The breastfeeding grief that I felt was compounded by frequent reminders that I was not providing my son with the “best” form of nutrition – social media posts, the back of the formula tin, even the information that came with my bottle steriliser. Despite this, I knew that Oliver would be happier without the stress of inefficient breastfeeding, and that I was doing the best thing for him. FED is always best. However, even this knowledge could not prepare me for what was to come.

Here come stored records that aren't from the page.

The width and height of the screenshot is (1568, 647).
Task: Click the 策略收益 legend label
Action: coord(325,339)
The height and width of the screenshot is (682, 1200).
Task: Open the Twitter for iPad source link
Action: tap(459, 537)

Since 7 weeks of age, Oliver had been a fussy baby at both the breast and bottle, showing symptoms of gastroesophageal reflux disease. GPs and paediatricians reassured me that this was normal and that he would soon grow out of it. As a first time mother, I trusted in this, and had faith that things would improve over time. Unfortunately, by the time Oliver reached 3.5 months of age, his feeding issues had progressed into a bottle aversion. Feeding became extremely difficult, exhausting, and heart-breaking all at once.

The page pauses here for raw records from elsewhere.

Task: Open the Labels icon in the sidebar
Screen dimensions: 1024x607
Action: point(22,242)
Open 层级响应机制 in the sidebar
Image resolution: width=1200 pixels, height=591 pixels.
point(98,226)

The need for a mother to nourish her baby is not only logical, it’s instinctive. Being unable to provide my son with adequate nutrition without causing him distress was devastating. We struggled to obtain a diagnosis for Oliver, with the majority of health care professionals assuming that we were just overcautious first time parents.

Conversely, others acknowledged the bottle aversion, but actually questioned the bond that I had with my son as a result. While I knew that their accusations were entirely unfounded, through all of this, it was difficult not to feel like I was failing at motherhood. I had finally come to terms with being unsuccessful at breastfeeding, but had never expected to be unsuccessful at bottle feeding.

It wasn’t until we showed videos of Oliver’s feeds to a specialist that we were able to reach a diagnosis and commence treatment. Oliver is now on medication for his reflux, as well as a hydrolysed formula for suspected cow’s milk protein allergy. Unfortunately, he is still not fully over his aversion, and to this day at 5.5 months of age, the majority of feeds are still challenging.

Sometimes I find a new distraction for him that works – a talking toy, music, a different rocking motion, a new location. However, their effects are unfortunately mostly temporary. Feeds can take an hour, sometimes have to be abandoned when they have barely begun, and do not fit the typical bonding experience that other mothers speak of.

I would have loved to be telling you that Oliver’s feeding issues are now resolved. In fact, I was actually putting off writing this until I could. However, I want to tell my story regardless, because I want any other mother struggling with feeding in any way to know that she is not alone. I want to reassure her that feeding does not define her bond with her baby or her worth as a mother.

With each day, I am learning that there is so much more to the mother-baby bond than just feeding, in the same way that there is more to it than our experiences during pregnancy and labour. We bond with our babies every day in so many different ways – cuddles, playing, reading books together, shared smiles and giggles. Feeding comprises only a small percentage of the time we spend together.

I no longer feel like I am failing at motherhood. In fact, I feel like I am succeeding in spite of the obstacles. Oliver is otherwise a healthy, loving baby, who smiles, laughs, plays, and is so happy. The countless precious moments that we share outside of feed times by far outweigh the challenges. Our bond is untarnished.

Feeding by any method, however simple or however challenging, is irrelevant to the relationship a mother has with her baby. No matter how you feed your baby – bottle, breast, or tube – you are doing something amazing, and don’t let anybody tell you otherwise.”

 

Hanna, you are an amazing woman. You have clearly shown strength and resilience during such uncertain and daunting times with your darling son. New mothers and babies are so vulnerable; society, in particular healthcare professionals, need to recognise that the current communication and assumptions surrounding infant feeding is damaging, even harmful for some babies and mothers.

We continue to work towards change so that every mother has an individual, tailored approach alongside education on all methods of feeding.